DOCUMENT EXCERPT ->

1984: people power: the election of Bud Clark | spandex heartthrobs: Theater of Sheep



EVENTS

Math professor Anna Penk of Western Oregon State College in Monmouth files a $33 million class-action suit against the Oregon State Board of Higher Education, alleging sex discrimination. After a long trial, federal Judge Helen Frye finds no evidence of systematic bias against women profs but says the state did discriminate against three of the 58 women who joined the lawsuit.

After years of wrangling, Pioneer Courthouse Square becomes a reality. A popular feature: personalized bricks, which allow 48,637 people from all over the world a chance to buy a chunk of immortality--almost. Actually, the names are expected to wear off in about 100 years.

The U.S. Senate Ethics Committee looks into whether Sen. Mark Hatfield's lobbying for a trans-African oil pipeline had anything to do with the fact that the project's backer, Greek oilman Basil Tsakos, paid Hatfield's wife $40,000 in "real-estate consulting fees." The committee later drops the case, saying there's no reason to think Hatfield did anything wrong.

A record 20 candidates file for the Portland City Council when Commissioner Charles Jordan defects to Austin, Texas, for a job--and a $20,000 pay raise--administering that city's public parks system. Former TV newsman Dick Bogle wins the scramble for Jordan's seat.

More than 10,000 Portlanders attend the first Mayor's Ball, a charity event hosted by municipal drink jockey Bud Clark. Despite organizational squabbles and financial trouble, the ball rolls on for eight more years. An attempt at revival--using the more smirk-proof moniker, the Musicians' Ball--flops in 1995.

Giving headway to the idea of legalized prostitution, the City Club goes down in history with a seminal report calling for red-light zones. Ultimately, the city's enthusiasm flags and the recommendation winds up face down in the shag. (Kris Olson, the report's author, would become Oregon's U.S. attorney 15 years later.)

Pro football blitzes the Rose City when the Portland Breakers of the ill-fated United States Football League play nine home games in Civic Stadium.

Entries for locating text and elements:
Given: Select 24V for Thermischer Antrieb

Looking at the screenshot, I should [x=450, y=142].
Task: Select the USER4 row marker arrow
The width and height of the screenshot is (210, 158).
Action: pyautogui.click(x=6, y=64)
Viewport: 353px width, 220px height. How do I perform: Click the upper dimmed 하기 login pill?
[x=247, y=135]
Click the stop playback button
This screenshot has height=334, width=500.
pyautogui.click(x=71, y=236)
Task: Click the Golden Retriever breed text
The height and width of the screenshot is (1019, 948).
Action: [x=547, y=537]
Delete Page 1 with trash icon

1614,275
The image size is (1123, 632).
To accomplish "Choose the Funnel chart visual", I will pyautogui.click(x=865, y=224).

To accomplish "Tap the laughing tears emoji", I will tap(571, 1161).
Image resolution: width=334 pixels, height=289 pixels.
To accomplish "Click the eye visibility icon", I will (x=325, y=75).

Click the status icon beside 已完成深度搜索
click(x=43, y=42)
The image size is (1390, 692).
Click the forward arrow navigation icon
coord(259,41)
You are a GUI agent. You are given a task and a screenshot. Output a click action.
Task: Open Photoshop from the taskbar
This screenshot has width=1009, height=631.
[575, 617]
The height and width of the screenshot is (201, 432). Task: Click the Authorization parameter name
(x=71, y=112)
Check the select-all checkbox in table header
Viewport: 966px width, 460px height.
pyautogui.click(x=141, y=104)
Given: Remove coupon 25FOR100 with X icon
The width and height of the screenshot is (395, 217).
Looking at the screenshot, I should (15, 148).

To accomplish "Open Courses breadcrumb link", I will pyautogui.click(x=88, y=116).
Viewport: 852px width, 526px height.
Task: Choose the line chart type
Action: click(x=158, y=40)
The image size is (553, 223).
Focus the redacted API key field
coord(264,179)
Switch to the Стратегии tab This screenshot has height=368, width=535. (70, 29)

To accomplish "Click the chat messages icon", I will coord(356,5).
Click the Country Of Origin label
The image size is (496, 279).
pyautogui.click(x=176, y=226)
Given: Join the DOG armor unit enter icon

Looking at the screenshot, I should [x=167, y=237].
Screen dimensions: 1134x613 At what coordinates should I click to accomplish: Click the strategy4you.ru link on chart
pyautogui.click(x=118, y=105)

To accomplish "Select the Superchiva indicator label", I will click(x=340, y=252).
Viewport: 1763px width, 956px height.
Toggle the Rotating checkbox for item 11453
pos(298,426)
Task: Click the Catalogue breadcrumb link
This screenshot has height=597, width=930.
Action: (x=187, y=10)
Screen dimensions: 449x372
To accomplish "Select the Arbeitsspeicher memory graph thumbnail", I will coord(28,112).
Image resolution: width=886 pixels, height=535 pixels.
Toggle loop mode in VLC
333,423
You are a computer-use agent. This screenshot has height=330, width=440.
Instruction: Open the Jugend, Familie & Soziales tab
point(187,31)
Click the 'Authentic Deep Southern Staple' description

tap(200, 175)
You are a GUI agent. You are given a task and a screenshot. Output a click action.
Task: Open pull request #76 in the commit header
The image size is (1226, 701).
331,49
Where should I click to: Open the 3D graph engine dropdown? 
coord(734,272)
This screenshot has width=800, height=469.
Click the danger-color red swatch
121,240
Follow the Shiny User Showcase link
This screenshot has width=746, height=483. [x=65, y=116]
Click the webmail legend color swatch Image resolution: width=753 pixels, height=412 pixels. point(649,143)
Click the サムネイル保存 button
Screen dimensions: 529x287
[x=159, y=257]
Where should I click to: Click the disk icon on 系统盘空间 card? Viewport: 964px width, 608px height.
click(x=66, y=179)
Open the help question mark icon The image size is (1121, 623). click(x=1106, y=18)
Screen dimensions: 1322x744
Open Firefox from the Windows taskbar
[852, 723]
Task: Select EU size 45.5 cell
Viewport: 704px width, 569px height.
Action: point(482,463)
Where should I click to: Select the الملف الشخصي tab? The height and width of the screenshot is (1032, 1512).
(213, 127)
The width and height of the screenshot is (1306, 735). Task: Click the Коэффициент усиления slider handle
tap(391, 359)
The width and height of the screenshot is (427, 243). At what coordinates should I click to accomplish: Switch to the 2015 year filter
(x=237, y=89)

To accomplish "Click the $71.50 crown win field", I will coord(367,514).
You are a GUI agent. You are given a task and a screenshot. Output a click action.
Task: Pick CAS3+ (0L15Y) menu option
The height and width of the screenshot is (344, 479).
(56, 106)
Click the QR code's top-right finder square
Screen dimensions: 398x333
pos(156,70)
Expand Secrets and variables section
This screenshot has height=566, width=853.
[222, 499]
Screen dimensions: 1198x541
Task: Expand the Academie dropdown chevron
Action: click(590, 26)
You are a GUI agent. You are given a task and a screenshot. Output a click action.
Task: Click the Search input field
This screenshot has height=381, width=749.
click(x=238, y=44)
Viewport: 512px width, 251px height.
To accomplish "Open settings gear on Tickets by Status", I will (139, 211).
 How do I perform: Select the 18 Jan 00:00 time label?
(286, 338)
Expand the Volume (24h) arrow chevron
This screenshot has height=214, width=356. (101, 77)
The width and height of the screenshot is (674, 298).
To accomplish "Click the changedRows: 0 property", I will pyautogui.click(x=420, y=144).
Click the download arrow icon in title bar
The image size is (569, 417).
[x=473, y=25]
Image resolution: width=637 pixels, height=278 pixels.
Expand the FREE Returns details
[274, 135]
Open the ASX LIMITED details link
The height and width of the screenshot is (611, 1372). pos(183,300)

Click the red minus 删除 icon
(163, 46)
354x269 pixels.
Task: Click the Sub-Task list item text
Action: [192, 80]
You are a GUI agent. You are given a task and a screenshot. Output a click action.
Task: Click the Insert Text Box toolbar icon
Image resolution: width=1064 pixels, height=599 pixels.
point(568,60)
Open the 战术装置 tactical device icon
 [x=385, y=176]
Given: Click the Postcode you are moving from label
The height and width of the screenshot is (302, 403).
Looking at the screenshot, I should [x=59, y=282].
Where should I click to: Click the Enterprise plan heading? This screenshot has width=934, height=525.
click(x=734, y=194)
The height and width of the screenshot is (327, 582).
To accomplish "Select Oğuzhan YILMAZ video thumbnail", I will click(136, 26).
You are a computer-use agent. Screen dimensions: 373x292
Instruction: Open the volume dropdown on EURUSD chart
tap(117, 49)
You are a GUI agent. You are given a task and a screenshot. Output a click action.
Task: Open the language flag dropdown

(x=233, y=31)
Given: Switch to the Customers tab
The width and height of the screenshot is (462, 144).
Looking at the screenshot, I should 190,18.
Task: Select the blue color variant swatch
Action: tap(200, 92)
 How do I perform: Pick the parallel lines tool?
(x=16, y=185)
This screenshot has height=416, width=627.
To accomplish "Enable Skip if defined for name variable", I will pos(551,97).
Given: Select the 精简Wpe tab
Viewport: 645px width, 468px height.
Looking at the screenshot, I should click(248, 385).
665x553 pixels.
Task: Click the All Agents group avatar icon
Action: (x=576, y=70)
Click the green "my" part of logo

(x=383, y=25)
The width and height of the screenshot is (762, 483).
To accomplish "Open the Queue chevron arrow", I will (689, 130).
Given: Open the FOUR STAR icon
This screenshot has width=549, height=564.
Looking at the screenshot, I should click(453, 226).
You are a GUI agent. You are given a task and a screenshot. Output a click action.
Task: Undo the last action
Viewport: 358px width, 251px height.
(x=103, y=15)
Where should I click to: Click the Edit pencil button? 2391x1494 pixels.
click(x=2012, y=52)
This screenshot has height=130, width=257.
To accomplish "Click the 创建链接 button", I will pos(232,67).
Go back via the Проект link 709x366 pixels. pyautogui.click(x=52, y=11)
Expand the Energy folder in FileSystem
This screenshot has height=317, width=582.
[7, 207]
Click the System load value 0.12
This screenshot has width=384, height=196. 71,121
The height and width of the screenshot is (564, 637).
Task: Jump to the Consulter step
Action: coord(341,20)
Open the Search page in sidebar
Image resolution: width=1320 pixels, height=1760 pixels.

SET EXERCISE -> Transcribe the stretch of the 1984 Portland events text from "After years of" through "about 100 years.".

TASK RESULT ->
After years of wrangling, Pioneer Courthouse Square becomes a reality. A popular feature: personalized bricks, which allow 48,637 people from all over the world a chance to buy a chunk of immortality--almost. Actually, the names are expected to wear off in about 100 years.